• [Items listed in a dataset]
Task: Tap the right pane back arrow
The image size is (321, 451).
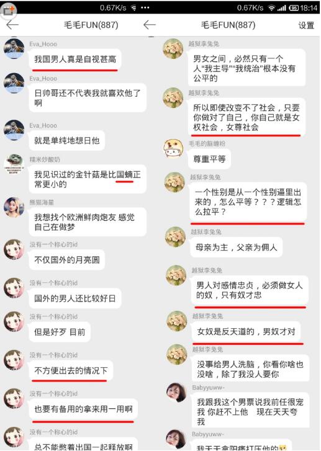Action: 149,25
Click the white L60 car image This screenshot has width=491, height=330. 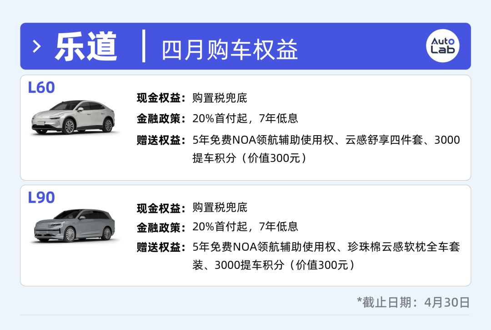point(73,117)
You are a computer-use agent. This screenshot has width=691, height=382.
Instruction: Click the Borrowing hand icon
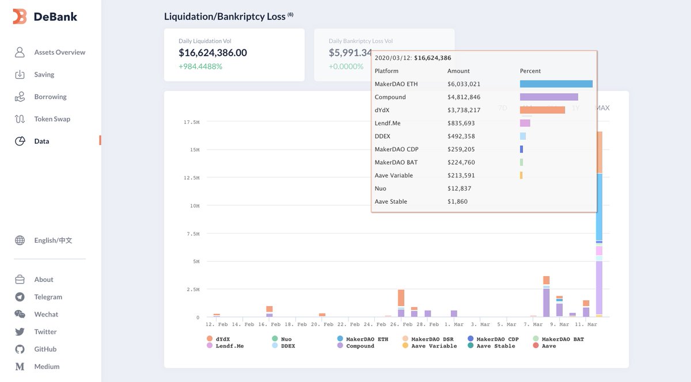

• [Work instructions] Edit the material starting at the line that contains "You are a computer-use" and ending at the end of the material, replacing "Instruction" with "Task" and leaving everything else unchanged. Leave the pictures out of your answer.

• [Correct response]
You are a computer-use agent. This screenshot has width=691, height=382.
Task: Click the Borrowing hand icon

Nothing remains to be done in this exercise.